Dataset records
/---
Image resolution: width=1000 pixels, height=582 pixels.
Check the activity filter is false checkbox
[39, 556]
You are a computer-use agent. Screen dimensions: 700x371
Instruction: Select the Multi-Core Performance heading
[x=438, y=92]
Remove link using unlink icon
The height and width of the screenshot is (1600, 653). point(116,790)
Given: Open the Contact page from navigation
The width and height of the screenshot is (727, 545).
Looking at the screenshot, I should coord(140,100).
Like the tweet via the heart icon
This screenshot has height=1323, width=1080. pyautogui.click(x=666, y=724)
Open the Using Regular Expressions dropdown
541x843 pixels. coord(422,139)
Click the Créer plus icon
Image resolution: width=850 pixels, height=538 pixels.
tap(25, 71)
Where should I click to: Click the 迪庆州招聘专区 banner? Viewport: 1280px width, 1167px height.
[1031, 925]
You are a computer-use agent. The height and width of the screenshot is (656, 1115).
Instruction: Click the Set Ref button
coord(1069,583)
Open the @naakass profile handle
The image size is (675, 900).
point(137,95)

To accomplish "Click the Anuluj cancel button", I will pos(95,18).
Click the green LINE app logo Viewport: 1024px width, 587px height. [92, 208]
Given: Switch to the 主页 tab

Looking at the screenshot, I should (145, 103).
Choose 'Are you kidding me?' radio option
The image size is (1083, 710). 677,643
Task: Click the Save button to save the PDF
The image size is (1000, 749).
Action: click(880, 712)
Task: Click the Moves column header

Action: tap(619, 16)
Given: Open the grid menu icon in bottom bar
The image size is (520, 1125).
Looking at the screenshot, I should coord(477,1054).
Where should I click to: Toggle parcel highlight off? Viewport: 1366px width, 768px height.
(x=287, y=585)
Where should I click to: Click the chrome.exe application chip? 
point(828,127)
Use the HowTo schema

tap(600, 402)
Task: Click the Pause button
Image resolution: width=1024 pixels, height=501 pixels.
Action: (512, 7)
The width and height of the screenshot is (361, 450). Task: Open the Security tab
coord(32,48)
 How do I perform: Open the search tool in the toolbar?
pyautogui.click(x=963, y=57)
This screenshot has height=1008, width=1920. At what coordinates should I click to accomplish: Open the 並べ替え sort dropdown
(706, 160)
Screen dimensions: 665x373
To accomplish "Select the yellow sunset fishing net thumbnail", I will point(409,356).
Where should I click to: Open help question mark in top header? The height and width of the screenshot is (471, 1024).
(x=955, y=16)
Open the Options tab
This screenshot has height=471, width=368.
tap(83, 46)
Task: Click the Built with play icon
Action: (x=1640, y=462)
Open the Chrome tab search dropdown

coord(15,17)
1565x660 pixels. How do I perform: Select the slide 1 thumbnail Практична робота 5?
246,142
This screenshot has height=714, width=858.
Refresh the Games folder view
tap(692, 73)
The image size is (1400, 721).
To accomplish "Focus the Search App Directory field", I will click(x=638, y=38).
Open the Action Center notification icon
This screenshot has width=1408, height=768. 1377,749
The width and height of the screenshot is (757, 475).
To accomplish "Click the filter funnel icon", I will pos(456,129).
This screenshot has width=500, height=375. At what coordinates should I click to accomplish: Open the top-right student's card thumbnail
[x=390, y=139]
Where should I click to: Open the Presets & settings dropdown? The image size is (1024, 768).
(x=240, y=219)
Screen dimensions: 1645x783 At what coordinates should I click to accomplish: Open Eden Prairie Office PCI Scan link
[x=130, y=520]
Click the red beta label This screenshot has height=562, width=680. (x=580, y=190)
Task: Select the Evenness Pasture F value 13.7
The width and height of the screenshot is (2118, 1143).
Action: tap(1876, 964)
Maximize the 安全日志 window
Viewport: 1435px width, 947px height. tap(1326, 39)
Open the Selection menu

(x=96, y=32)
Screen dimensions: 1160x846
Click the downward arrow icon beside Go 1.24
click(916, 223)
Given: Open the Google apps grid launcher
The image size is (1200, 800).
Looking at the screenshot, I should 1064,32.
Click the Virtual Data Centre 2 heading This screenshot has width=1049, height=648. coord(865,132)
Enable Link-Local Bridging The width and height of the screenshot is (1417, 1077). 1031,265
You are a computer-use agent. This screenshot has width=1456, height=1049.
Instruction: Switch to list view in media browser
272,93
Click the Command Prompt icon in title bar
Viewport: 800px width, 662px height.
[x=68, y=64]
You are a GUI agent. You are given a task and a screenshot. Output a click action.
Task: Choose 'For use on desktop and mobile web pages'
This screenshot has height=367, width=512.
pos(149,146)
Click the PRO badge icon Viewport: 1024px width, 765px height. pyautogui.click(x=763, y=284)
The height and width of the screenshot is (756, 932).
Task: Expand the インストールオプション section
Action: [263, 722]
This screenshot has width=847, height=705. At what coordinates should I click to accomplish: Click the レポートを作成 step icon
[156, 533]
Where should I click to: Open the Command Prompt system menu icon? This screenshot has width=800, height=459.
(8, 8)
\---
**Work to complete:**
Only the lines from the one containing "Screen dimensions: 1160x846" through the last line of the records above are to be reproduced, exactly and with both ends included.

**Result of this task:**
Screen dimensions: 1160x846
Click the downward arrow icon beside Go 1.24
click(916, 223)
Given: Open the Google apps grid launcher
The image size is (1200, 800).
Looking at the screenshot, I should 1064,32.
Click the Virtual Data Centre 2 heading This screenshot has width=1049, height=648. coord(865,132)
Enable Link-Local Bridging The width and height of the screenshot is (1417, 1077). 1031,265
You are a computer-use agent. This screenshot has width=1456, height=1049.
Instruction: Switch to list view in media browser
272,93
Click the Command Prompt icon in title bar
Viewport: 800px width, 662px height.
[x=68, y=64]
You are a GUI agent. You are given a task and a screenshot. Output a click action.
Task: Choose 'For use on desktop and mobile web pages'
This screenshot has height=367, width=512.
pos(149,146)
Click the PRO badge icon Viewport: 1024px width, 765px height. pyautogui.click(x=763, y=284)
The height and width of the screenshot is (756, 932).
Task: Expand the インストールオプション section
Action: [263, 722]
This screenshot has width=847, height=705. At what coordinates should I click to accomplish: Click the レポートを作成 step icon
[156, 533]
Where should I click to: Open the Command Prompt system menu icon? This screenshot has width=800, height=459.
(8, 8)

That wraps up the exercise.